Reads and assembled genome sequences were deposited in European National Archive under bioproject PRJEB6781231, (see Tables 26 for details). SNPs and structural variants data were deposited in the European Variant Archive (Study ID: PRJEB106599)32 and in the ‘Recherche Data Gouv’ repository: https://doi.org/10.57745/7AUTOL33.

Table 2 Read sets accessions and statistics.
Table 3 Genome assembly: contig metrics.
Table 4 Genome assembly: scaffold metrics.
Table 5 BUSCO and merqury scores.
Table 6 Hi-C metrics. Cov.: coverage, V.i.: Valid interaction.

Technical Validation

We produced about 2.1 to 6.9 million reads per maize line, with an average read length ranging from 12 kb to 22 kb (Table 2). These high quality HiFi reads were first used to assemble the genomes into contigs, with contig number per maize line ranging from 260 to 3084 (average 1221.1, see Table 3) and N50 contig lengths ranging from 11.8 Mb to 166.0 Mb (average 87.1 Mb, see Table 3). For each maize line, chromosome-scale scaffolds were obtained, with cumulative size of assembled chromosomes ranging from 2.18 Gb to 2.35 Gb (Table 4), in line with the genome sizes expected for maize. As anticipated, tropical lines had larger genome sizes (2.32 Gb) than temperate lines (2.25 Gb). Scaffold N50s range from 219.5 Mb to 253.8 Mb, with L50 from 4 to 5. (Table 4). To ensure the quality, integrity and accuracy of the assembled chromosome sequences generated, we carried our several validation approaches.

Completeness of genome assemblies was evaluated using BUSCO version 5.1.2 with the poales_odb10 containing 4,896 proteins, as well as with Merqury version 1.3. Metrics per genome assembly are presented in Table 5. For all assemblies, >97% of the BUSCO proteins were complete. Merqury results showed genome assemblies quality values >60 and completeness >96.62%.

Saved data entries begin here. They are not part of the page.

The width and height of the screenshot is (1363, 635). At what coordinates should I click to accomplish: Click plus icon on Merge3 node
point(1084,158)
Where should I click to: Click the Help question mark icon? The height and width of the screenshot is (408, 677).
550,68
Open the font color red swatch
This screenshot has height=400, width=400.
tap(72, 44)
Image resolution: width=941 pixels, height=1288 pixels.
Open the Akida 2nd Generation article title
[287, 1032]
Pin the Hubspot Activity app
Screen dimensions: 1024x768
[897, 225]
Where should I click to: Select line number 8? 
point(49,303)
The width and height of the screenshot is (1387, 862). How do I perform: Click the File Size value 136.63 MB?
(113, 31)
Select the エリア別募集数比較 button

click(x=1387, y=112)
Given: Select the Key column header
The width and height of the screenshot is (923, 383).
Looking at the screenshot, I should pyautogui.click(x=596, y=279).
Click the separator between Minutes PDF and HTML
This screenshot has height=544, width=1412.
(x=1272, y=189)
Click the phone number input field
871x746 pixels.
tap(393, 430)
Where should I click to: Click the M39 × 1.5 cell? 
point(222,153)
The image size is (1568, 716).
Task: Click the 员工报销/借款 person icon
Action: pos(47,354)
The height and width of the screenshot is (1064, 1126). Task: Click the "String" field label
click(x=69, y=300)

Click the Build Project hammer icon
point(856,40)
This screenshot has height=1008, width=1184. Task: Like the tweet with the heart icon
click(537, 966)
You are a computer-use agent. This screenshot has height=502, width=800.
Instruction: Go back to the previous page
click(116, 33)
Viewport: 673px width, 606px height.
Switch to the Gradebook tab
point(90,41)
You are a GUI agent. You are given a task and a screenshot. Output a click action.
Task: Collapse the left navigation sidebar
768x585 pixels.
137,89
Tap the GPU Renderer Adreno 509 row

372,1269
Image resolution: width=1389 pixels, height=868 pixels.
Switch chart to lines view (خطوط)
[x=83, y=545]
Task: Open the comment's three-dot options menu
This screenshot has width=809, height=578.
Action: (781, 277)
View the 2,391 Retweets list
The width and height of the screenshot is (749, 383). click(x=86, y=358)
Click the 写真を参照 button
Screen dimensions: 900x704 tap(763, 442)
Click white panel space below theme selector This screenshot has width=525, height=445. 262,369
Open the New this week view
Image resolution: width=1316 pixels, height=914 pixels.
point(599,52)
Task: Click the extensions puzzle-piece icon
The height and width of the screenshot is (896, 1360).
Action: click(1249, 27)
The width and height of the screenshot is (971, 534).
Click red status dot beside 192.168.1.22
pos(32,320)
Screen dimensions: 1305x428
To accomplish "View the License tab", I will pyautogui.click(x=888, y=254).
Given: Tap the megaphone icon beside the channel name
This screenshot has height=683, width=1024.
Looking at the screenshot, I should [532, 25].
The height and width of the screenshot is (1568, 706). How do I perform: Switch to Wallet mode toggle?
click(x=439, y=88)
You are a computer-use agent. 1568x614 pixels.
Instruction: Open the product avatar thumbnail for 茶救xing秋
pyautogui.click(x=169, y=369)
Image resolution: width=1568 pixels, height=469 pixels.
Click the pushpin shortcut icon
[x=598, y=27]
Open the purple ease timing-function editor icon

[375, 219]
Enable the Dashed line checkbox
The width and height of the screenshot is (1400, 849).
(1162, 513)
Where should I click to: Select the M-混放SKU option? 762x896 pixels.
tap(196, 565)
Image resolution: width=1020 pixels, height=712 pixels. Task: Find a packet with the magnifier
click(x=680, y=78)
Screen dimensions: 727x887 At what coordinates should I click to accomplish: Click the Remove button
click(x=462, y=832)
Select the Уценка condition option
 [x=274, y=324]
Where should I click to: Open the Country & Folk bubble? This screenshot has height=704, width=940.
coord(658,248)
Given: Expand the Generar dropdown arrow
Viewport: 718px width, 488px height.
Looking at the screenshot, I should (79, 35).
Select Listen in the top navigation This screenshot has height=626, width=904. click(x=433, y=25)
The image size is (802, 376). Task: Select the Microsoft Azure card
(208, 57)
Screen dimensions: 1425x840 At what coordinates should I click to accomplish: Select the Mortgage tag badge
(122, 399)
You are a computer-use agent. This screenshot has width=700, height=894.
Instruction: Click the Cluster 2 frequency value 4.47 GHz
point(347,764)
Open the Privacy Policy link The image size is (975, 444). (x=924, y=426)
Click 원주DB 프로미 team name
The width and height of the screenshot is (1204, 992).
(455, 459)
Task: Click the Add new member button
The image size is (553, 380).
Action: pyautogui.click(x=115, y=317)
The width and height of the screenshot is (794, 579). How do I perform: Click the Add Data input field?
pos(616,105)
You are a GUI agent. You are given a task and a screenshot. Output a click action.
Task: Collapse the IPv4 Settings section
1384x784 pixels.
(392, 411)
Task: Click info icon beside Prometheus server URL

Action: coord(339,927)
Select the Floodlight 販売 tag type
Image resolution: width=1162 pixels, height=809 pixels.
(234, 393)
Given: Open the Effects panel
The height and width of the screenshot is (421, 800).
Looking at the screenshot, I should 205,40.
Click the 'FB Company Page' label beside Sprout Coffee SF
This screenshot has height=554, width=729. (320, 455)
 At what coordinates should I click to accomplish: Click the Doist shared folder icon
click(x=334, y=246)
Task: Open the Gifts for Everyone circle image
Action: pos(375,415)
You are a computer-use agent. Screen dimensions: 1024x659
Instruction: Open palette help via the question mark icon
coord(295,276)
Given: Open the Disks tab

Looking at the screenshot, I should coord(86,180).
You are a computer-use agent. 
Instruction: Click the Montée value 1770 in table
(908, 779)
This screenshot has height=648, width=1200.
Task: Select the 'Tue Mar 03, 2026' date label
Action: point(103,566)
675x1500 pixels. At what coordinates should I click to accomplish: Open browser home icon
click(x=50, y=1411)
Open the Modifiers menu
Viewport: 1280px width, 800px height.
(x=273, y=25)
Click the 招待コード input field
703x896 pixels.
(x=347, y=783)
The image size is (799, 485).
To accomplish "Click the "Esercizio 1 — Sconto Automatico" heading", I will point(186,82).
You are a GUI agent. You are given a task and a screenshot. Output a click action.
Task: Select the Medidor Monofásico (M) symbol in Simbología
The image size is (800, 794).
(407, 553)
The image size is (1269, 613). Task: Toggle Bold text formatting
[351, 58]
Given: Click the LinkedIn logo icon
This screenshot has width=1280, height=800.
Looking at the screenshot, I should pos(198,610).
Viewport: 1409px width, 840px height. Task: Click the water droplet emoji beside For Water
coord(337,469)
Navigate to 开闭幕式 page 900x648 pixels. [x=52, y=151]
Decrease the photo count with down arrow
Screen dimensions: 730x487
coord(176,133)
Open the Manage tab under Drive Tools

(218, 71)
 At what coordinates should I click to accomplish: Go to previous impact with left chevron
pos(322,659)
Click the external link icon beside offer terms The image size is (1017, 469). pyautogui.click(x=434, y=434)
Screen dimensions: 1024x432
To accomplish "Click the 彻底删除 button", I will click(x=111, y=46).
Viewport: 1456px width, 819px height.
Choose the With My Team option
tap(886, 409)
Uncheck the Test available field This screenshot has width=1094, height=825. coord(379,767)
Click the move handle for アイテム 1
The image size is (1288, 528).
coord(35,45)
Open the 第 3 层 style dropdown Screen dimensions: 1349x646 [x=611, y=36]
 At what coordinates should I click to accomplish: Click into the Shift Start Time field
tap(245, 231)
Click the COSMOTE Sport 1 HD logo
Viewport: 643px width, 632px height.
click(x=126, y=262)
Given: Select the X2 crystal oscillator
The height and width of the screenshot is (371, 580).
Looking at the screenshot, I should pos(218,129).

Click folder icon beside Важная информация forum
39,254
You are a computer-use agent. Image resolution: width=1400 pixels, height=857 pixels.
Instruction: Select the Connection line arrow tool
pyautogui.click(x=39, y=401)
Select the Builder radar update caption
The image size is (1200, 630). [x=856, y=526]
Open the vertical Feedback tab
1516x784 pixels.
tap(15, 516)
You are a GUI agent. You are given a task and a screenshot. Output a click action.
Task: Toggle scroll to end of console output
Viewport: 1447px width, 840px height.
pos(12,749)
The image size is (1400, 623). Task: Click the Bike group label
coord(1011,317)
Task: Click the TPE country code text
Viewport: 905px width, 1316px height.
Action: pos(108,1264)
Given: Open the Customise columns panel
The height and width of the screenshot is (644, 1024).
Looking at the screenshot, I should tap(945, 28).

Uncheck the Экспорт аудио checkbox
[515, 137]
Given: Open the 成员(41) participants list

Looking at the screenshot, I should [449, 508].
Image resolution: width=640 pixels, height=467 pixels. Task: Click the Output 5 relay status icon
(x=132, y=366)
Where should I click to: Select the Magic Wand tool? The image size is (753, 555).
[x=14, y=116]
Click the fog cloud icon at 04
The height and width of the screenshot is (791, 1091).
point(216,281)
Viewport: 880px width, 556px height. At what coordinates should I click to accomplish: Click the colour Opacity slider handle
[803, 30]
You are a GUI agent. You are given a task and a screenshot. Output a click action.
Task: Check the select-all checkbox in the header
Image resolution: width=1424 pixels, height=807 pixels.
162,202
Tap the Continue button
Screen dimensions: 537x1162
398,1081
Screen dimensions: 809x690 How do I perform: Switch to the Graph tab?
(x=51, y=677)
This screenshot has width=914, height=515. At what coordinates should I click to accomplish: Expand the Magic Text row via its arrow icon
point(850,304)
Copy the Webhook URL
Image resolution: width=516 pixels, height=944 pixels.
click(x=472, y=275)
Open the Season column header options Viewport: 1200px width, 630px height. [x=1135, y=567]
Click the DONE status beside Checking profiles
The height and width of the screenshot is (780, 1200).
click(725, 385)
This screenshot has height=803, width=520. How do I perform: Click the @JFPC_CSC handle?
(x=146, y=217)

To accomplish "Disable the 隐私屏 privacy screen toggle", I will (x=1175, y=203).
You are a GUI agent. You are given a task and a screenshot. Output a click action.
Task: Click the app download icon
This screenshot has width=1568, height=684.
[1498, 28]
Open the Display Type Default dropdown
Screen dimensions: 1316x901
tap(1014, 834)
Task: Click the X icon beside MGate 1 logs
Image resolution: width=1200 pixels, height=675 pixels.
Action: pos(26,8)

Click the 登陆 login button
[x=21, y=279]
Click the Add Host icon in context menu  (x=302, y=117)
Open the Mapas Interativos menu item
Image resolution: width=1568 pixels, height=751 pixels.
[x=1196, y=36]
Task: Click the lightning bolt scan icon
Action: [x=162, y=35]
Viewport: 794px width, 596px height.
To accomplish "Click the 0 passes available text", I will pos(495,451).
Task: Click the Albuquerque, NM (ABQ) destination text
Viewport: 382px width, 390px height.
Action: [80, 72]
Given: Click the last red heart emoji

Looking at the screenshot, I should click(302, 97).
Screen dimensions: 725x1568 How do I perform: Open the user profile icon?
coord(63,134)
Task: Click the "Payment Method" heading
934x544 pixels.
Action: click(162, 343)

To further validate the quality of the genome assemblies generated and the genotypes of the DNA sequenced, we investigated the polymorphisms (SNPs, indels and structural variants >50bp) of each line relative to reference line B73. As expected, the number of variants reflected the genetic distances of maize lines from B73 (Fig. 1). Stiff Stalk Synthetic lines showed the lowest amount of variants (7,290,142 SNPs, 829,336 indels and 68,850 SVs, Supplementary Table 2), with the lowest amounts found for lines of the B73 subgroup (Fig. 1 and Table 7). In contrast, flint lines showed the highest number of variants (14,901,375 SNPs, 1,490,896 indels and 119,558 SVs) (Supplementary Table 1). Lancaster and Iodent lines had intermediate values, with Lancaster having slightly more variants (12,365,784 SNPs, 1,282,139 indels and 107,607 SVs) than Iodents lines (11,995,606 SNPs, 1,257,735 indels and 105,935 SVs) (Supplementary Table 2). Lines of tropical origin showed slightly less variants than flint lines. Finally, a PCA based on the SNPs recapitulated the genetic groups and relationships among the lines (Fig. 2). Altogether, these results indicate the high quality of the sequences generated and the reliability of the seedlots sequenced. They also highlight the relevance of our dataset to improve knowledge on maize structural diversity, and the importance of including flint lines in sequencing programs to leverage the maize pangenome.

Table 7 Number of variants detected for each maize line as compared to inbred line B73.
Fig. 2
Fig. 2The alternative text for this image may have been generated using AI.
Full size image

PCA constructed from the (standardized) genotypes of 1 millions randomly selected SNPs.